All lines between the one holding "[Tiendademanijas.es - La" and the end of the material below, both ends included, should be restated exactly.

◆ **Records for processing**:
☆ ☆ ☆ ☆ ☆

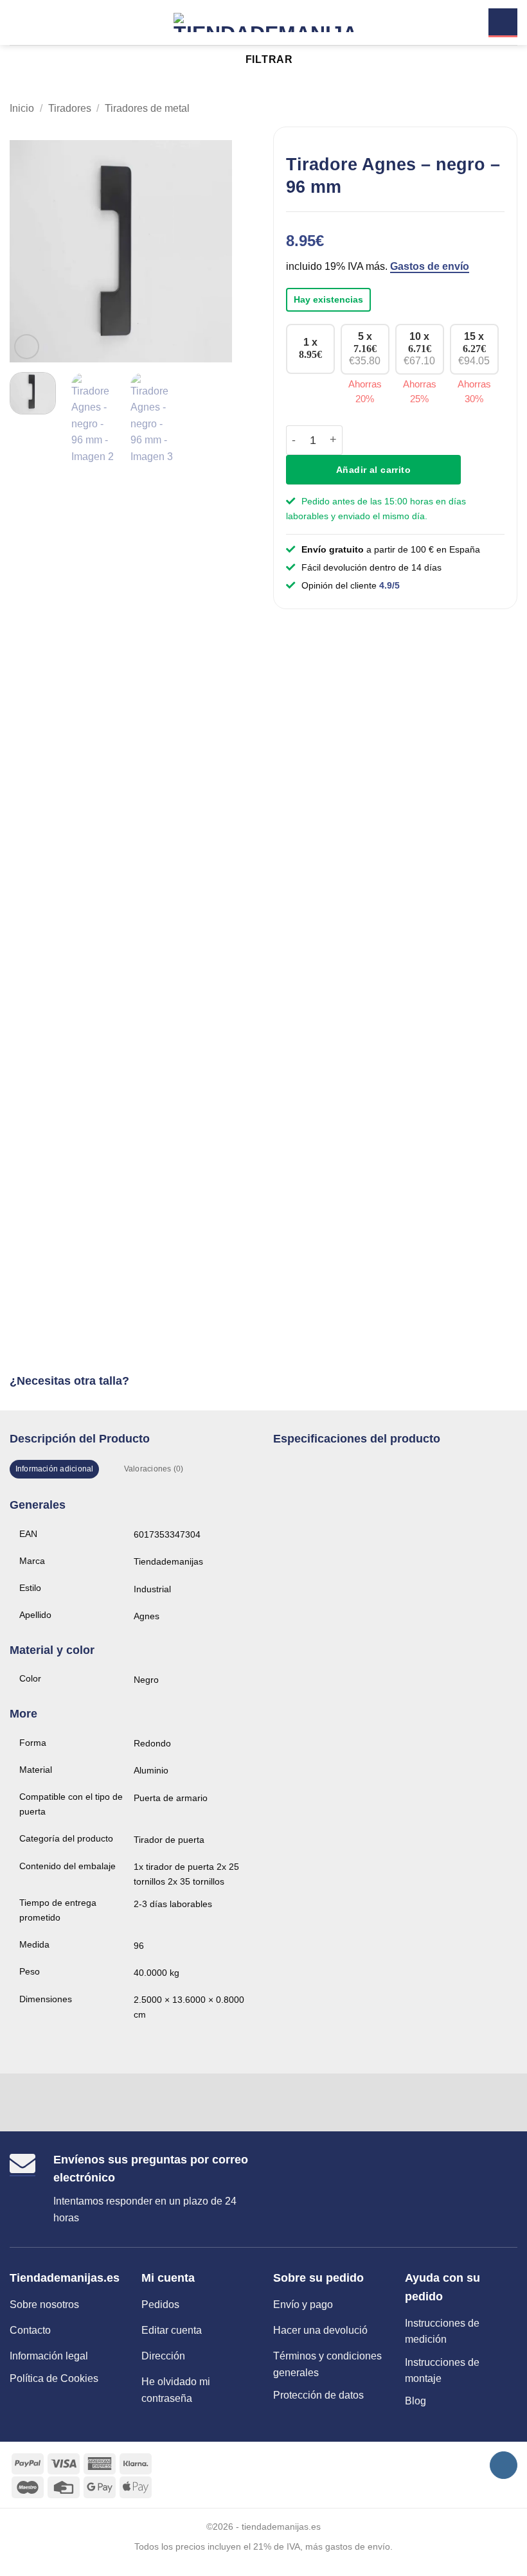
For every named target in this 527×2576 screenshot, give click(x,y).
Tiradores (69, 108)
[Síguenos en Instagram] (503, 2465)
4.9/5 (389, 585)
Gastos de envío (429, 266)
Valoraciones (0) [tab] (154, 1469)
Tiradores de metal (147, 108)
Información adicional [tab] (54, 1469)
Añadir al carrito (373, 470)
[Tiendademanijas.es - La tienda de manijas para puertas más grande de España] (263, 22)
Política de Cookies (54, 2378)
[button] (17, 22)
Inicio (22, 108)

☆ ☆ ☆ ☆ ☆

◆ **Exercise answer**:
[Tiendademanijas.es - La tienda de manijas para puertas más grande de España] (263, 22)
Política de Cookies (54, 2378)
[button] (17, 22)
Inicio (22, 108)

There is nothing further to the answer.